Wilkins brought on two different producers, Jacob Portrait (Whitney, (Sandy) Alex G) and John Kirby (Solange, Kali Uchis), and the album sounds like the midway point between their respective catalogs: a smorgasbord of minimalist indie-pop and sleek R&B. The songs sound meticulously tinkered over, which they are, but her stream-of-conscious lyrical style comes across as raw and untouched. Interestingly, Wilkins says her songs actually go through a large number of drafts before she hits the studio, but they’re all based on what she calls “the stream.”
“That is the theme of this record. Is spilling it out as it’s happening, and letting it in. But I think what I’m trying to do with the liquid and the purge is sort of shape it afterward so it feels like it transcends the actual mood and can become something else. [Other] than just a bad experience -- or a good experience -- or whatever I’m experiencing at that time.”

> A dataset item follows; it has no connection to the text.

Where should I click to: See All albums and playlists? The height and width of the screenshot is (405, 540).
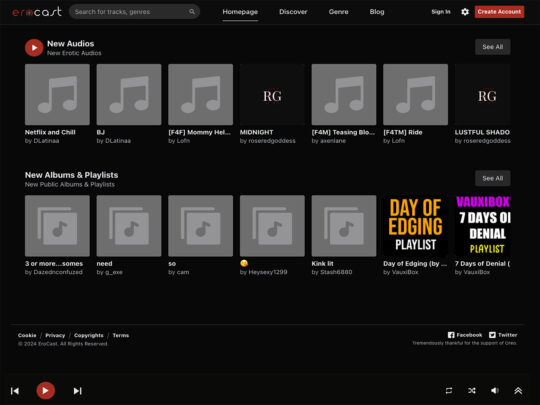492,178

That vivid idea of the purge originally came to her when she stumbled on a cool science video during a random YouTube binge, which had the phrase “watch this liquid pour itself” in the title. The clip shows a guy demonstrating the bizarre physical attributes of a substance called polyethylene glycol, which will ooze violently out of its container with only a fraction of the effort needed to tip over a glass of water. Wilkins instantly recognized an association between the way the substance unloads and her tendency to purge emotions.
“You know when people talk about objects and are like, ‘That’s so me.’ I think that YouTube video’s the closest thing to an object that feels like me. I just connected to it.”
She hopes that listeners form a similar connection when they hear her pour herself out on the record.